Required action
Starting with the line in which "Where should I click to: Choose" appears, give back every line exactly as written until the listing ends, excluding pictures.

Data for the task below:

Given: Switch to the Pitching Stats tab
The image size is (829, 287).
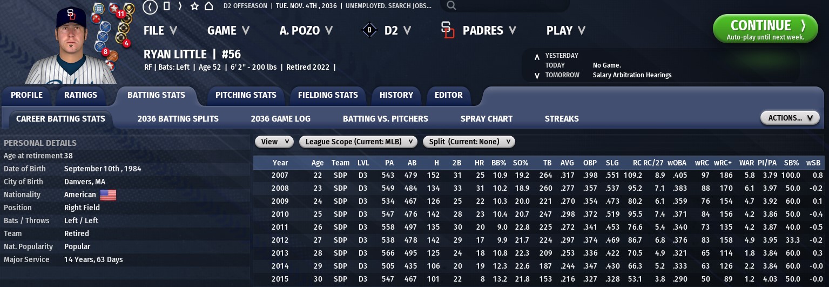Looking at the screenshot, I should point(246,95).
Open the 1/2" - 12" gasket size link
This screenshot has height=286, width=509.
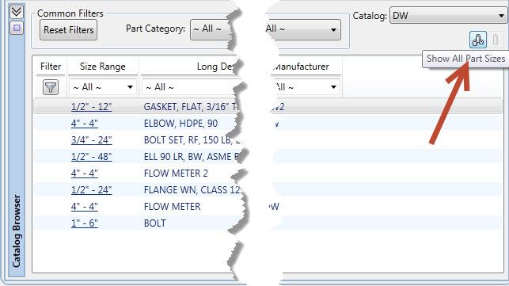click(92, 107)
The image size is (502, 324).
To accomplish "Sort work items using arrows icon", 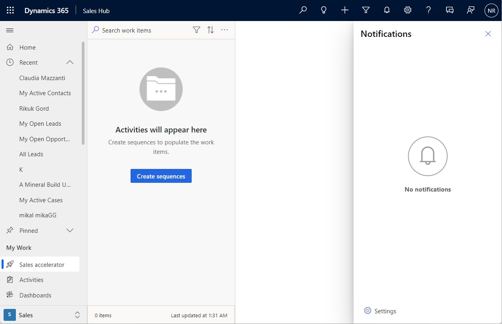I will [211, 30].
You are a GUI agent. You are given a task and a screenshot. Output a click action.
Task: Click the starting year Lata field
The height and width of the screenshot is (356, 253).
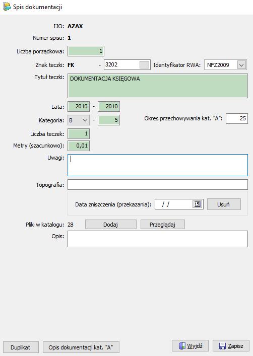[x=79, y=106]
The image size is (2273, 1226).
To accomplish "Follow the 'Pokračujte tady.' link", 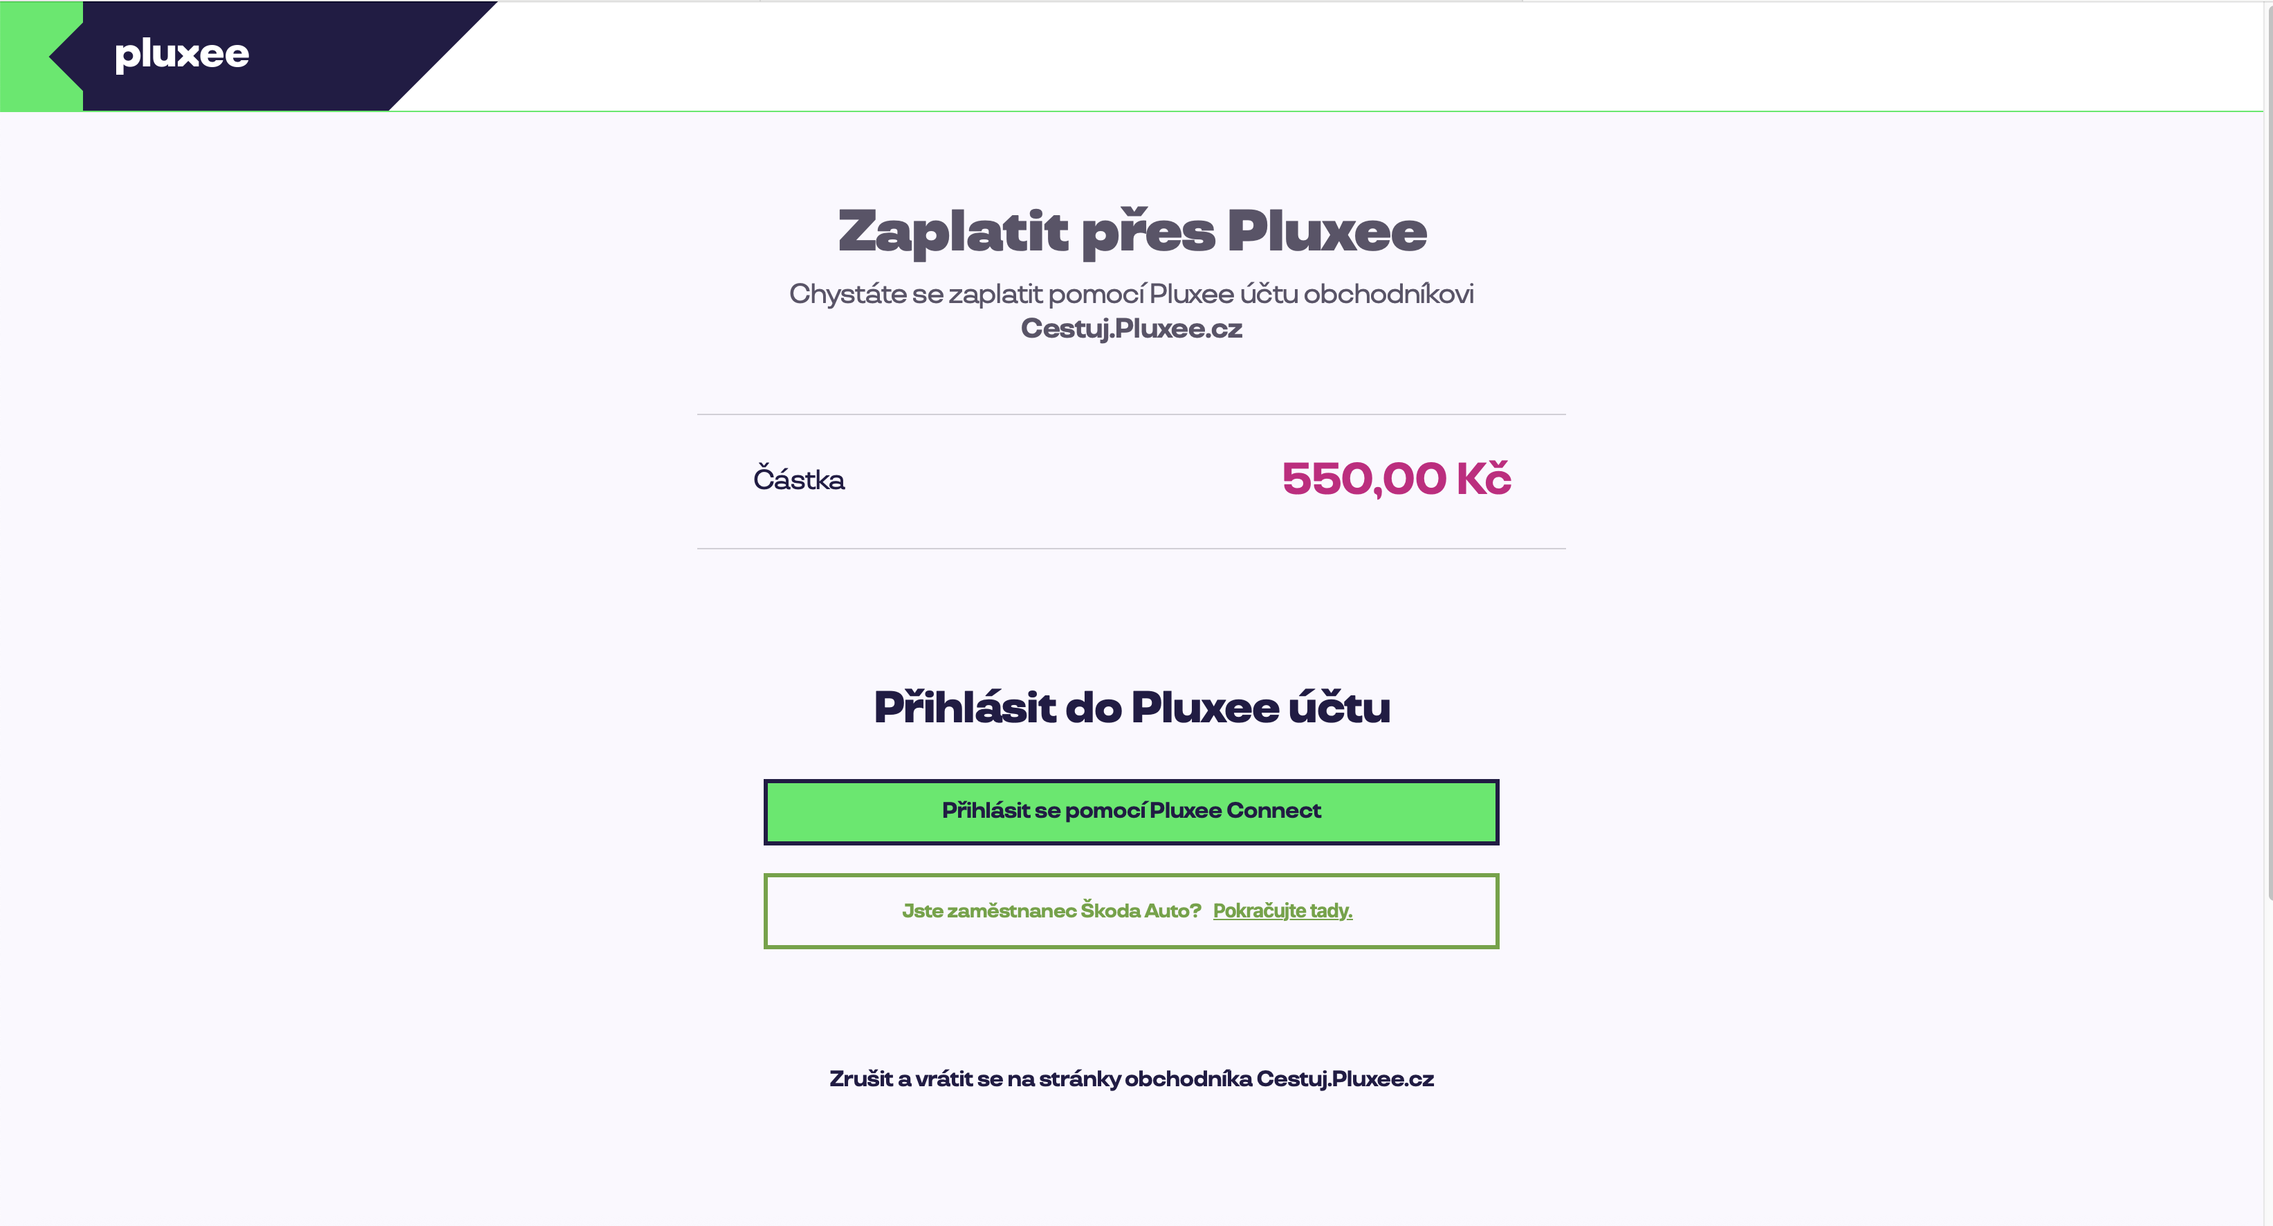I will click(x=1282, y=911).
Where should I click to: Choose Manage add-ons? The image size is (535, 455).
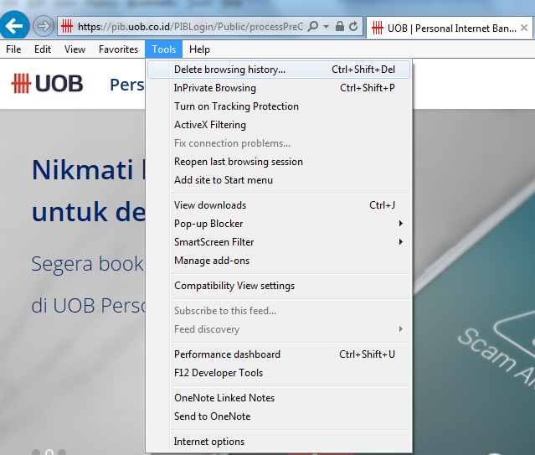(x=212, y=261)
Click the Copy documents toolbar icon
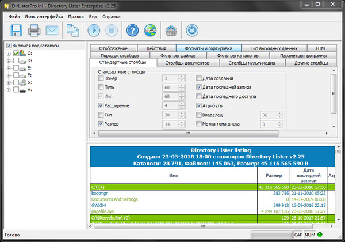 coord(73,31)
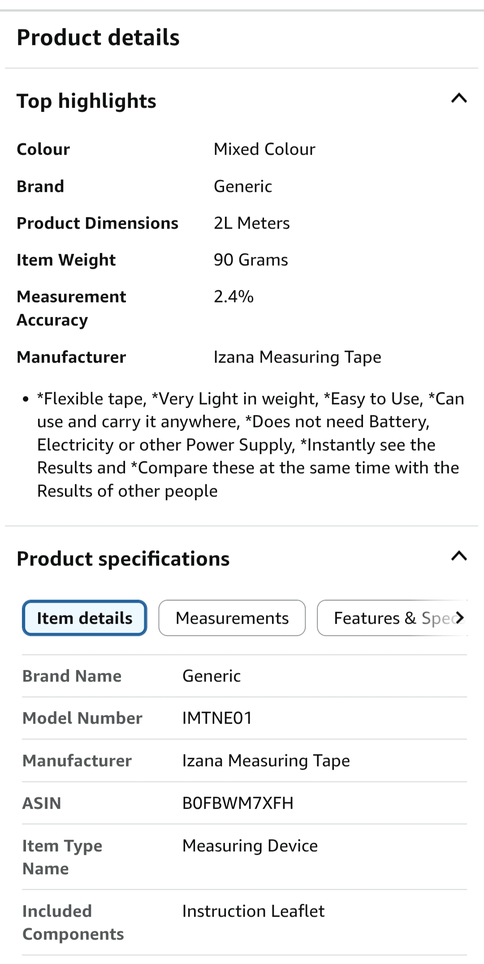Screen dimensions: 484x964
Task: Tap the Product specifications heading text
Action: (123, 559)
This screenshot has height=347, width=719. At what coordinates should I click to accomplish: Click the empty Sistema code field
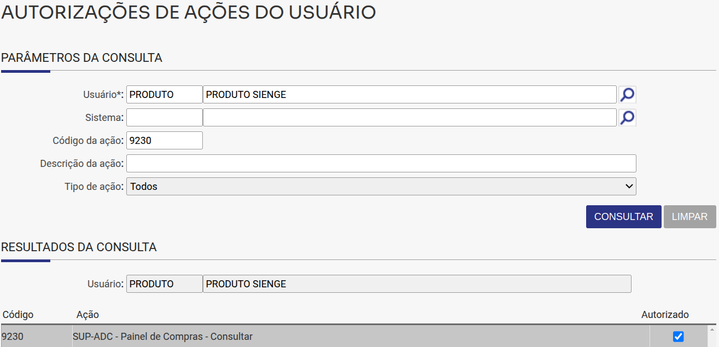(x=164, y=117)
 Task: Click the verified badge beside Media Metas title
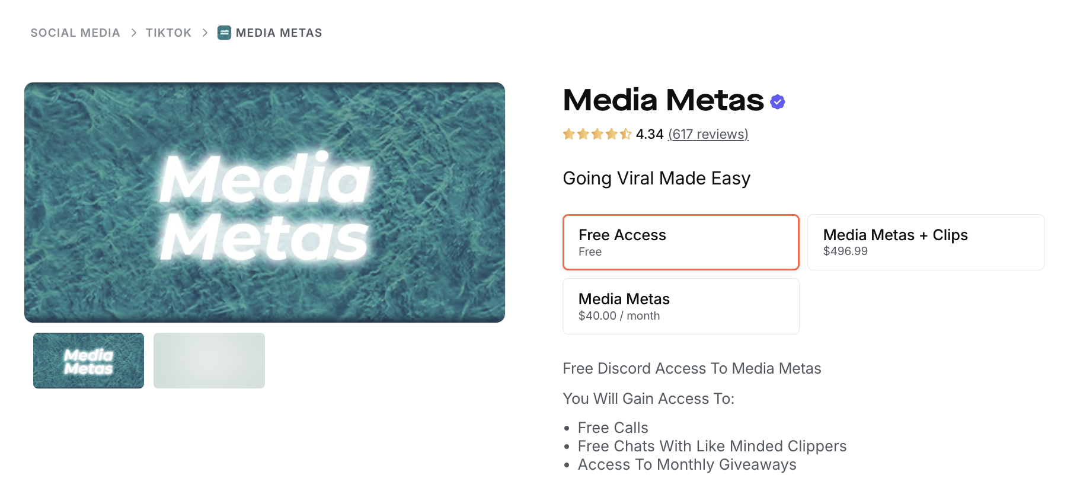tap(777, 101)
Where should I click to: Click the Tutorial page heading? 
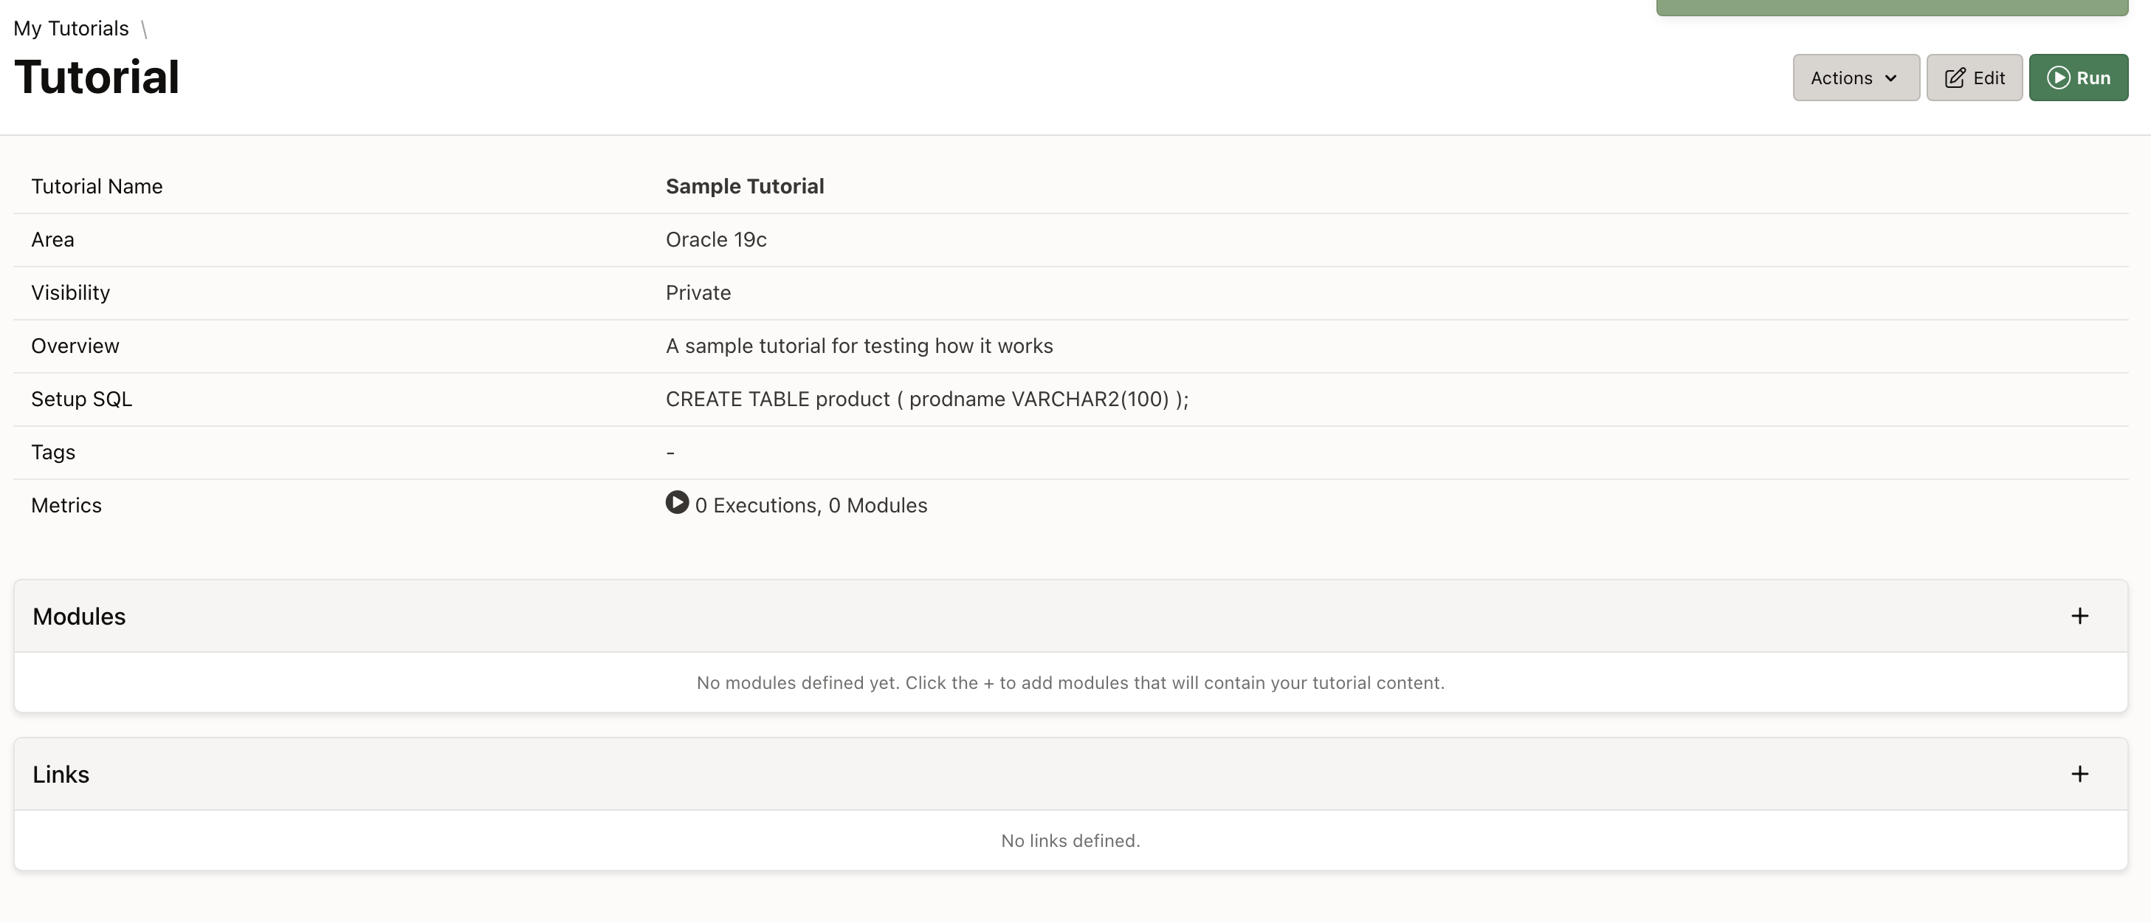pyautogui.click(x=97, y=77)
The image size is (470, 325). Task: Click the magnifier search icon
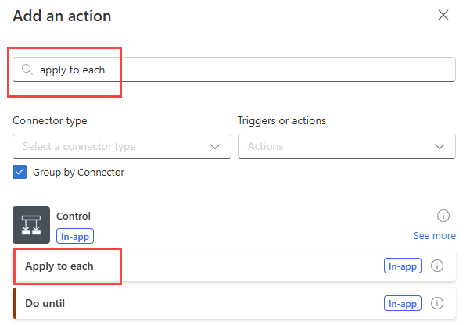coord(27,70)
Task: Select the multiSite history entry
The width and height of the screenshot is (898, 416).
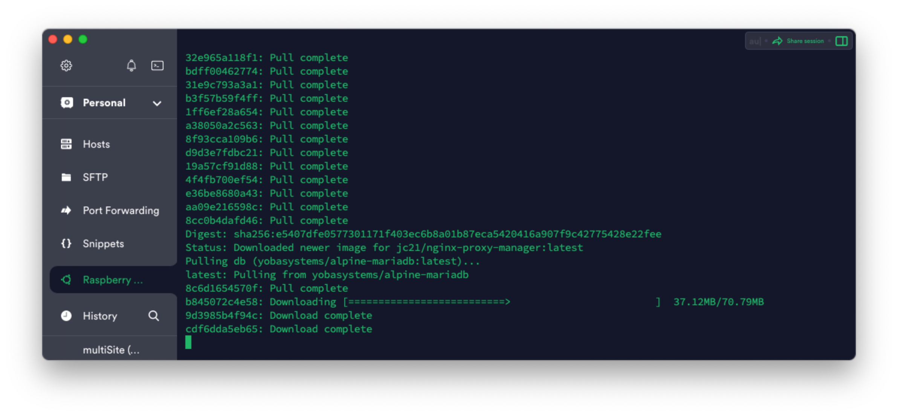Action: pyautogui.click(x=111, y=350)
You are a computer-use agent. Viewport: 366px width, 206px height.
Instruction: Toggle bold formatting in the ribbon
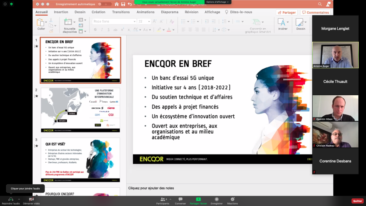tap(95, 30)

End of Data for the task.

Task answer
Where should I click to: Choose Manage add-ons? The image size is (535, 455).
(x=212, y=261)
Click the Copy documents toolbar icon
 coord(73,31)
Screen dimensions: 484x964
Task: Tap the Product specifications heading text
Action: (123, 559)
This screenshot has height=347, width=719. At what coordinates should I click to accomplish: Click the empty Sistema code field
(x=164, y=117)
 Task: Click the verified badge beside Media Metas title
tap(777, 101)
Where should I click to: Click the Tutorial page heading? 
pyautogui.click(x=97, y=77)
The image size is (470, 325). Task: Click the magnifier search icon
coord(27,70)
Task: Select the multiSite history entry
The width and height of the screenshot is (898, 416).
Action: pyautogui.click(x=111, y=350)
You are a computer-use agent. Viewport: 366px width, 206px height.
Instruction: Toggle bold formatting in the ribbon
tap(95, 30)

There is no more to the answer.